═════ Record archiviati
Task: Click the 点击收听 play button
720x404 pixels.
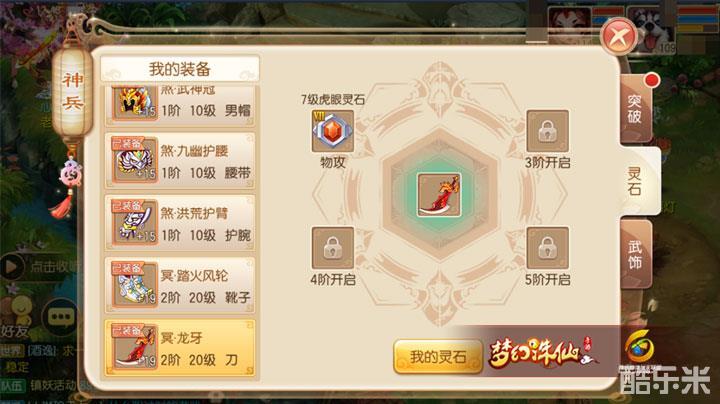Action: [12, 266]
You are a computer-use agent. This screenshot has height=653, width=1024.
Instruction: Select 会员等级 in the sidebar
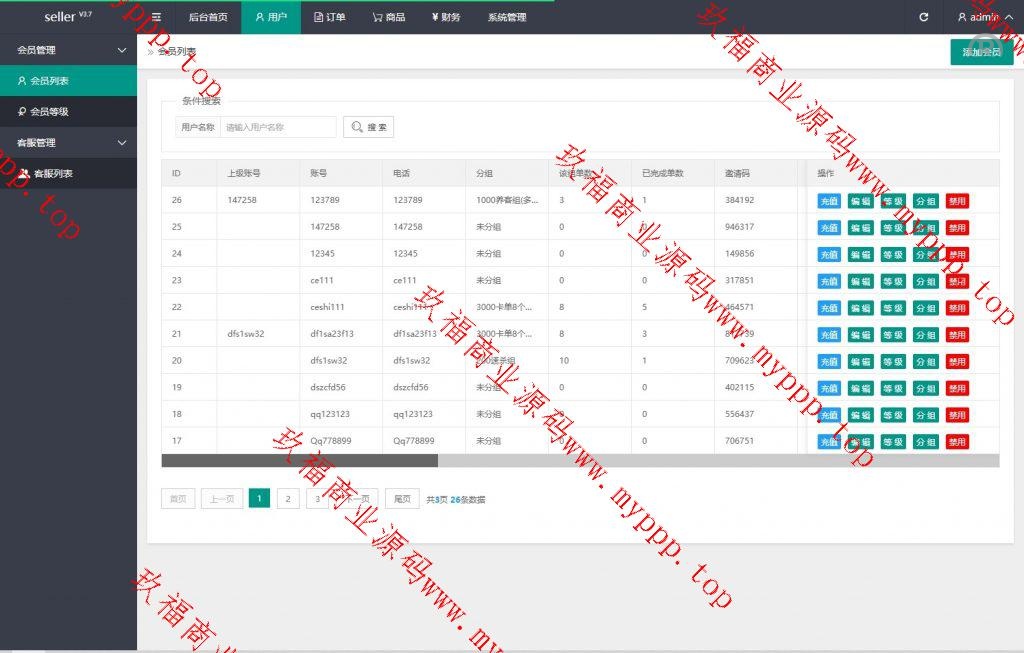click(x=49, y=112)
══════════
Obiettivo:
Ripeti parola per parola tutti i record qui sopra, tralasciando le immagini.

Risposta sotto:
Task: Click the 点击收听 play button
720x404 pixels.
Action: [12, 266]
You are a computer-use agent. This screenshot has height=653, width=1024.
Instruction: Select 会员等级 in the sidebar
click(x=49, y=112)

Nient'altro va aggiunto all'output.